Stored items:
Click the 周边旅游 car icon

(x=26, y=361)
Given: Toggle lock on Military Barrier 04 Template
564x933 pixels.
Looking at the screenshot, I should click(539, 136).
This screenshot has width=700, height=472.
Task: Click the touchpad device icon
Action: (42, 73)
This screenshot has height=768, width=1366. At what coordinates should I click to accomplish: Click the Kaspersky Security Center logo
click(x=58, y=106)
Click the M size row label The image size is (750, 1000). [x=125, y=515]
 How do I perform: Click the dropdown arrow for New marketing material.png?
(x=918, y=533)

==

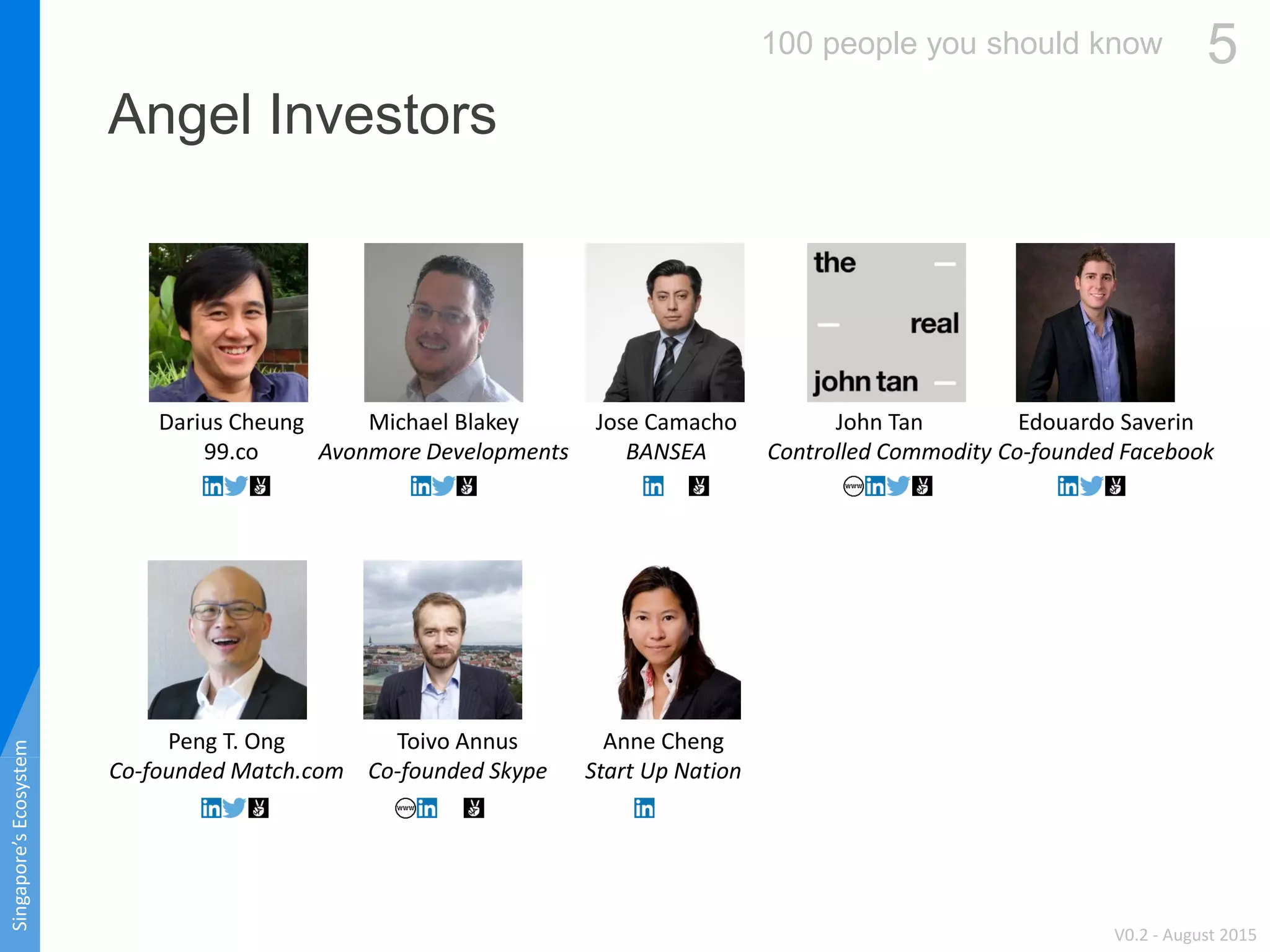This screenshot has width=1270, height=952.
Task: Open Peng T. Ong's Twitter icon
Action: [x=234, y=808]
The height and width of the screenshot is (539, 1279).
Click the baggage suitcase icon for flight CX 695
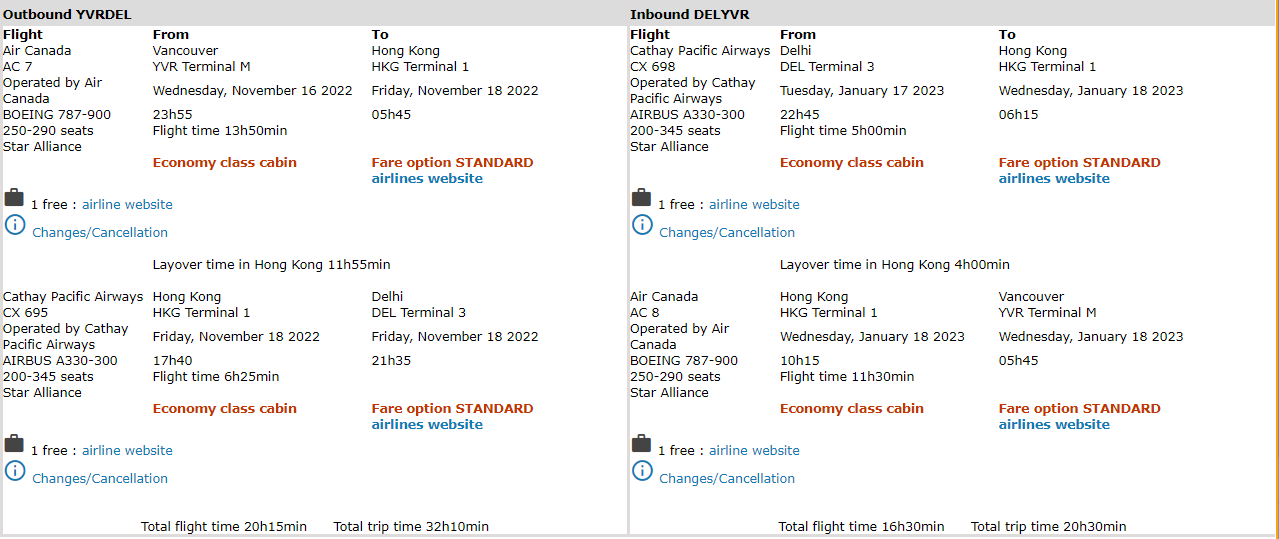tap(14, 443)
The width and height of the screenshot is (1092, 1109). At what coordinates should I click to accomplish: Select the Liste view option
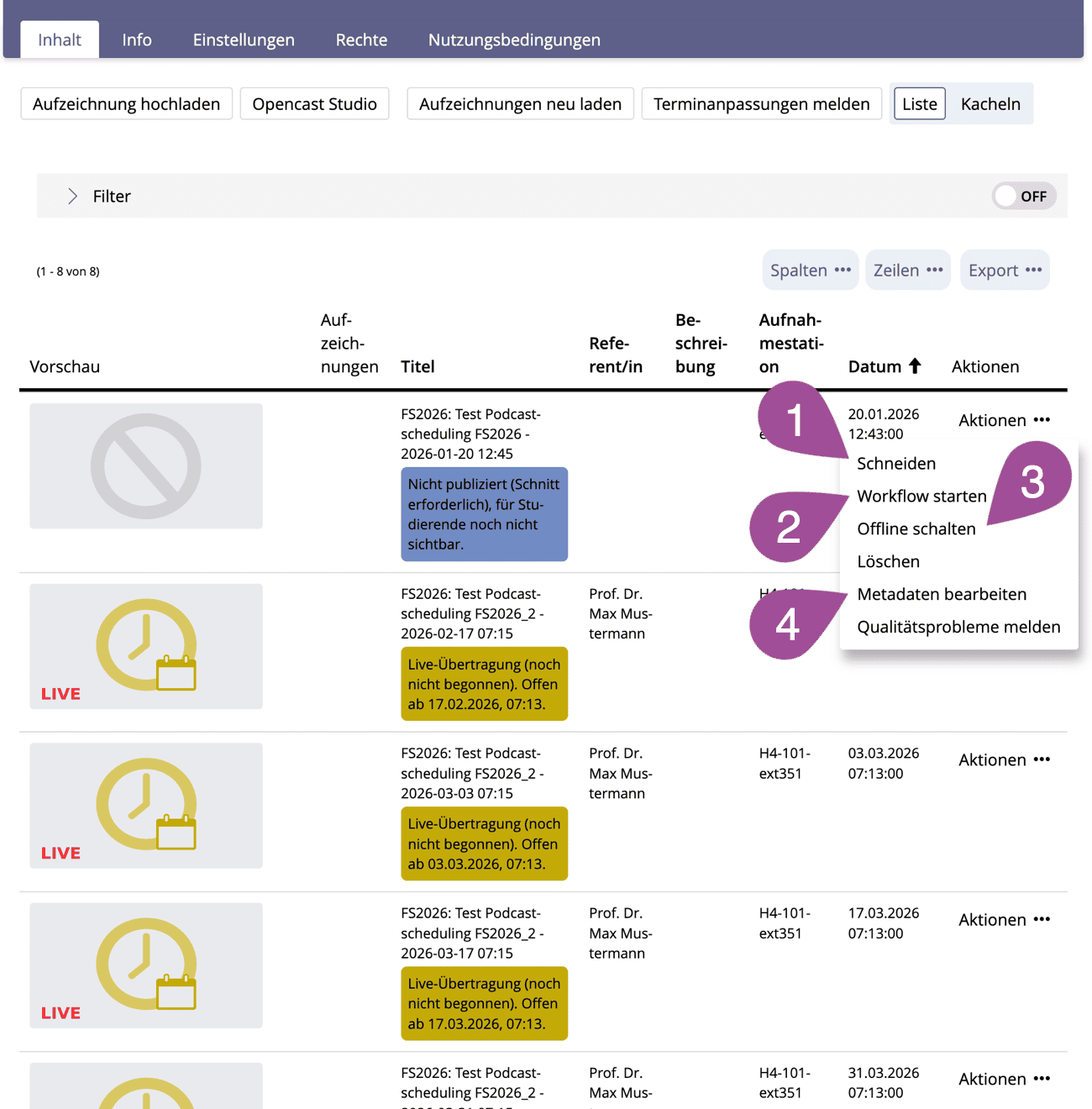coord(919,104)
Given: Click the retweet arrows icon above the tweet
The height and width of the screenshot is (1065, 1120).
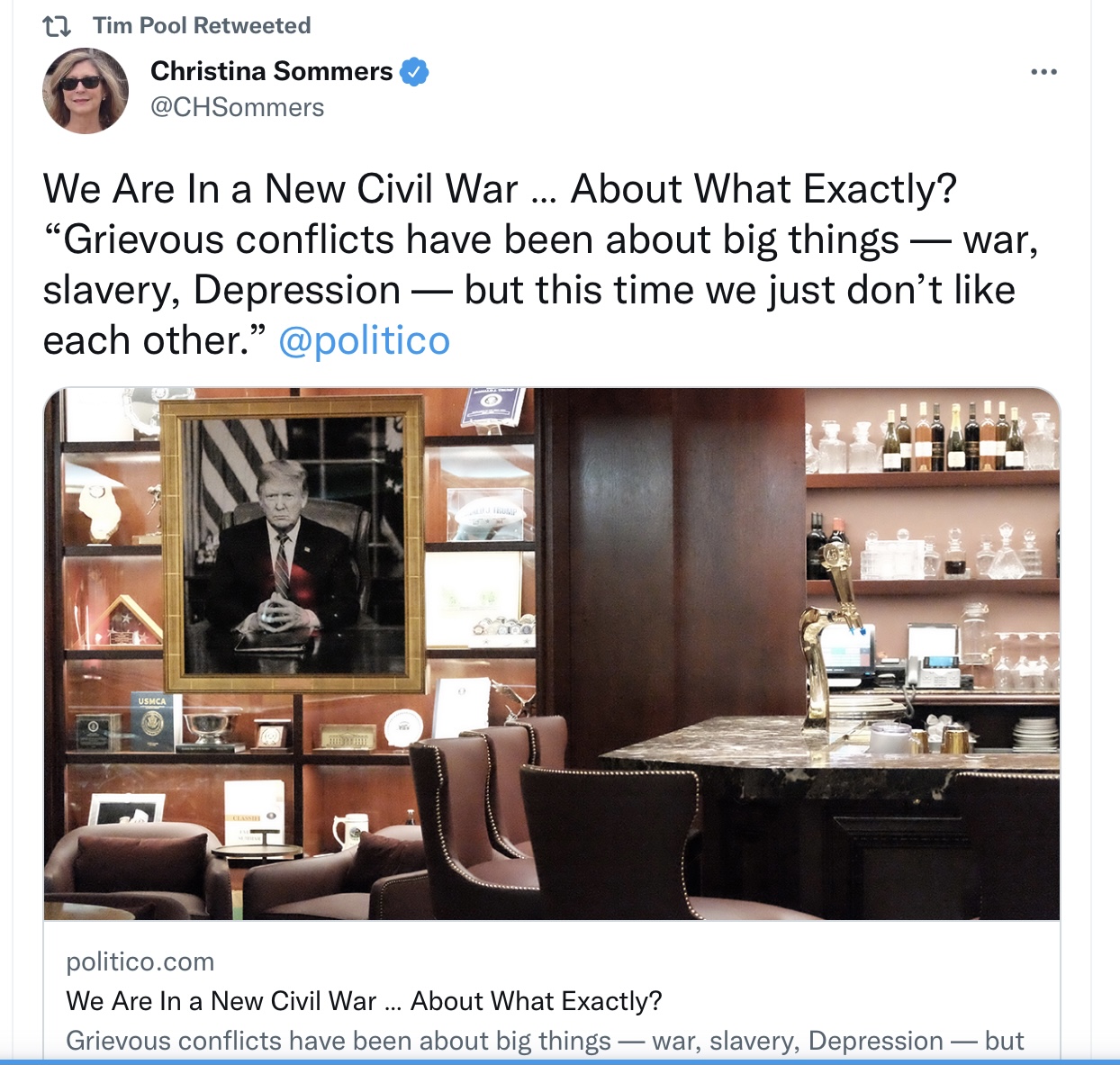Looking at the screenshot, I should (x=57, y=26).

### DIRECTIONS
A clean copy is needed of the lines above from the one with "The width and" up to and including the one with "Given: Click the". Please set it down exactly, with no pictures.

### RESULT
The width and height of the screenshot is (1092, 1109). At what coordinates should I click to accomplish: Select the Liste view option
coord(919,104)
Given: Click the retweet arrows icon above the tweet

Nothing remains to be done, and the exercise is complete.